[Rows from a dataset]
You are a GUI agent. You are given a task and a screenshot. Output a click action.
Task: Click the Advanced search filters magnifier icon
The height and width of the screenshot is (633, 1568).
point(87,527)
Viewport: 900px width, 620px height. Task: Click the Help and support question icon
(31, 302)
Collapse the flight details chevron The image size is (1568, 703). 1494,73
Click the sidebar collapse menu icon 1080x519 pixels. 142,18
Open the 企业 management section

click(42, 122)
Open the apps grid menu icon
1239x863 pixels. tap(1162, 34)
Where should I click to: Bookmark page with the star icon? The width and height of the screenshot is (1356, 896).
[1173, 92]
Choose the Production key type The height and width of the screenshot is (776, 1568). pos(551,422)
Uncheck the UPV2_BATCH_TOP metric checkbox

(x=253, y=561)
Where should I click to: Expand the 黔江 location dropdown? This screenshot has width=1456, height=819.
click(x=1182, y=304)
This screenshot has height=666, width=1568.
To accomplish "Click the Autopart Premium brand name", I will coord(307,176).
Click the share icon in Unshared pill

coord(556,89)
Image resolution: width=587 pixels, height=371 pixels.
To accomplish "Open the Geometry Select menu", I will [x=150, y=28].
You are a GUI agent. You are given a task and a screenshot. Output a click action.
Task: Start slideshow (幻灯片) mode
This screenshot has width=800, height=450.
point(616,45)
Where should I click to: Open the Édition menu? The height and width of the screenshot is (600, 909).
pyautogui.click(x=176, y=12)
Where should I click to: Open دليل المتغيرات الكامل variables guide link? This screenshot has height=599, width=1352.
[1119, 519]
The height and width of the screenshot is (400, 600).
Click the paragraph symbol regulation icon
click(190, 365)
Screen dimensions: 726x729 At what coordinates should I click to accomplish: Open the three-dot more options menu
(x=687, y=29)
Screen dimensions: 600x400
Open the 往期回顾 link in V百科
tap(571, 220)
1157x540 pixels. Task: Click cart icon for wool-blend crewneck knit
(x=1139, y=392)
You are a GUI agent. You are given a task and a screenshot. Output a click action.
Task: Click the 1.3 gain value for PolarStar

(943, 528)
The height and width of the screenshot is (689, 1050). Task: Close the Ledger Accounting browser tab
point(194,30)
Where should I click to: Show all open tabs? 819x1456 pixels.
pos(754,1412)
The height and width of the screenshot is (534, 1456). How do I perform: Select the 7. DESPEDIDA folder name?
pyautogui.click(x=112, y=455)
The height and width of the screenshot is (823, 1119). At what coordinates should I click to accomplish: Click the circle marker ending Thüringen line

◆ Aim ◆
Please copy every row above, keeping each one word for word.

◆ Written reply ◆
You are a GUI agent. You are given a task and a screenshot. Output a click action.
Task: Click the Advanced search filters magnifier icon
The height and width of the screenshot is (633, 1568).
point(87,527)
Viewport: 900px width, 620px height. Task: Click the Help and support question icon
(31, 302)
Collapse the flight details chevron The image size is (1568, 703). 1494,73
Click the sidebar collapse menu icon 1080x519 pixels. 142,18
Open the 企业 management section

click(42, 122)
Open the apps grid menu icon
1239x863 pixels. tap(1162, 34)
Where should I click to: Bookmark page with the star icon? The width and height of the screenshot is (1356, 896).
[1173, 92]
Choose the Production key type The height and width of the screenshot is (776, 1568). pos(551,422)
Uncheck the UPV2_BATCH_TOP metric checkbox

(x=253, y=561)
Where should I click to: Expand the 黔江 location dropdown? This screenshot has width=1456, height=819.
click(x=1182, y=304)
This screenshot has height=666, width=1568.
To accomplish "Click the Autopart Premium brand name", I will coord(307,176).
Click the share icon in Unshared pill

coord(556,89)
Image resolution: width=587 pixels, height=371 pixels.
To accomplish "Open the Geometry Select menu", I will [x=150, y=28].
You are a GUI agent. You are given a task and a screenshot. Output a click action.
Task: Start slideshow (幻灯片) mode
This screenshot has width=800, height=450.
point(616,45)
Where should I click to: Open the Édition menu? The height and width of the screenshot is (600, 909).
pyautogui.click(x=176, y=12)
Where should I click to: Open دليل المتغيرات الكامل variables guide link? This screenshot has height=599, width=1352.
[1119, 519]
The height and width of the screenshot is (400, 600).
Click the paragraph symbol regulation icon
click(190, 365)
Screen dimensions: 726x729 At what coordinates should I click to accomplish: Open the three-dot more options menu
(x=687, y=29)
Screen dimensions: 600x400
Open the 往期回顾 link in V百科
tap(571, 220)
1157x540 pixels. Task: Click cart icon for wool-blend crewneck knit
(x=1139, y=392)
You are a GUI agent. You are given a task and a screenshot. Output a click action.
Task: Click the 1.3 gain value for PolarStar

(943, 528)
The height and width of the screenshot is (689, 1050). Task: Close the Ledger Accounting browser tab
point(194,30)
Where should I click to: Show all open tabs? 819x1456 pixels.
pos(754,1412)
The height and width of the screenshot is (534, 1456). How do I perform: Select the 7. DESPEDIDA folder name?
pyautogui.click(x=112, y=455)
The height and width of the screenshot is (823, 1119). At what coordinates should I click to accomplish: Click the circle marker ending Thüringen line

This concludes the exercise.